KLQR
- Larned, Kansas; United States;
- Broadcast area: Great Bend area
- Frequency: 1510 kHz
- Branding: 1510 KLQR

Programming
- Format: Classic hits
- Affiliations: SRN News

Ownership
- Owner: Christofer Shank; (Ad Astra per Aspera Broadcasting, Inc.);
- Sister stations: KGBK

History
- First air date: November 4, 1963 (as KANS)
- Former call signs: KANS (1963–1997) KNNS (1997–2023)

Technical information
- Licensing authority: FCC
- Facility ID: 7991
- Class: D
- Power: 1,000 watts day 500 watts critical hours
- Transmitter coordinates: 38°9′54″N 99°6′5″W﻿ / ﻿38.16500°N 99.10139°W
- Translator: 92.3 K222DP (Larned)

Links
- Public license information: Public file; LMS;
- Webcast: Listen Live
- Website: www.adastraradio.com/klqr

= KLQR =

KLQR (1510 AM) is a classic hits radio station in Larned, Kansas, near Great Bend.

==History==
The Regional Mexican format began in October 2010. Before this, it was an affiliate of ESPN Radio from the spring of 2008 to 2010; before ESPN, it was an oldies station with the slogan "Music you remember". Before being an oldies station, it was a general talk radio outlet.

In order to protect clear channel stations WLAC in Nashville, Tennessee and KGA in Spokane, Washington, also at 1510 AM, KLQR must sign off at local sunset every day.

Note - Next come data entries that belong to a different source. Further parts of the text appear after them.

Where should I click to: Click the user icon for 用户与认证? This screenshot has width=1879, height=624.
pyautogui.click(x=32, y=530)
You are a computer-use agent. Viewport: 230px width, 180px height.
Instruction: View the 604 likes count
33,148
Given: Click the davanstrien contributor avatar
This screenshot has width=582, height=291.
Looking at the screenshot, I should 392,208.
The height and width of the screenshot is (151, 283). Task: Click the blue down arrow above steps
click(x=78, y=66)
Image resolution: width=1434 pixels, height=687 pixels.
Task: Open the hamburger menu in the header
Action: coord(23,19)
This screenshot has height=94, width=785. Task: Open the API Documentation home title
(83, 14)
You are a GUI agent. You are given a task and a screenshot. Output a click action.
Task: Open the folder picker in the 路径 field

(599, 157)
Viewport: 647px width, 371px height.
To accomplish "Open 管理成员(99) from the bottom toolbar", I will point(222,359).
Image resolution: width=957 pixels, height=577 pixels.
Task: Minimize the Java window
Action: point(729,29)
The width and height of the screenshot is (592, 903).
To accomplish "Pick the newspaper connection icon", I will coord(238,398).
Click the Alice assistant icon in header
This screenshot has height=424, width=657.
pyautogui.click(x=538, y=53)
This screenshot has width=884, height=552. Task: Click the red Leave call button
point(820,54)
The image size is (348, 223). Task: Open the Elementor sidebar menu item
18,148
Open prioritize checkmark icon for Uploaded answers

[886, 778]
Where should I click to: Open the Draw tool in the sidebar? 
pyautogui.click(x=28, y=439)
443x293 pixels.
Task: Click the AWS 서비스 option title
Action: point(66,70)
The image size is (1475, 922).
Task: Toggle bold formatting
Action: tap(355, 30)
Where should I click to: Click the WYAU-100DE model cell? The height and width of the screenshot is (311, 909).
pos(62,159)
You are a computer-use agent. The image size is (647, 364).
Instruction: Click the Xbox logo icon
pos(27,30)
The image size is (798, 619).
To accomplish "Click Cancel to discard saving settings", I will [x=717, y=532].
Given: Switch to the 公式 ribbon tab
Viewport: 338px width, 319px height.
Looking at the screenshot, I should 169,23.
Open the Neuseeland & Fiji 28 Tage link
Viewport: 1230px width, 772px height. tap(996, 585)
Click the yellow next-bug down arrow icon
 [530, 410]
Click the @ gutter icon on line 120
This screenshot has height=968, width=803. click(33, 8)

Logo when simulcasting with KRMR

As part of then-owner Rocking M Media's bankruptcy reorganization, in which 12 stations in Kansas would be auctioned off to new owners, it was announced on October 31, 2022 that Hutchinson-based Ad Astra Per Aspera Broadcasting was the winning bidder for the then-KNNS, KSOB and Salina-based KVOB for $40,000. While the bankruptcy court has approved the purchase, the sale must be filed to the FCC for approval. Ahead of the closure of the sale, Ad Astra per Aspera applied for a new KLQR call sign for the station, which took effect on March 1, 2023.

On January 2, 2023, KNNS and KZRS flipped to oldies, branded as "Super Hits 107.9 FM and 1510 AM". Upon Ad Astra per Aspera assuming control of the stations on March 31, 2023, KLQR rebranded as simply "1510 KLQR", and shifted to classic hits.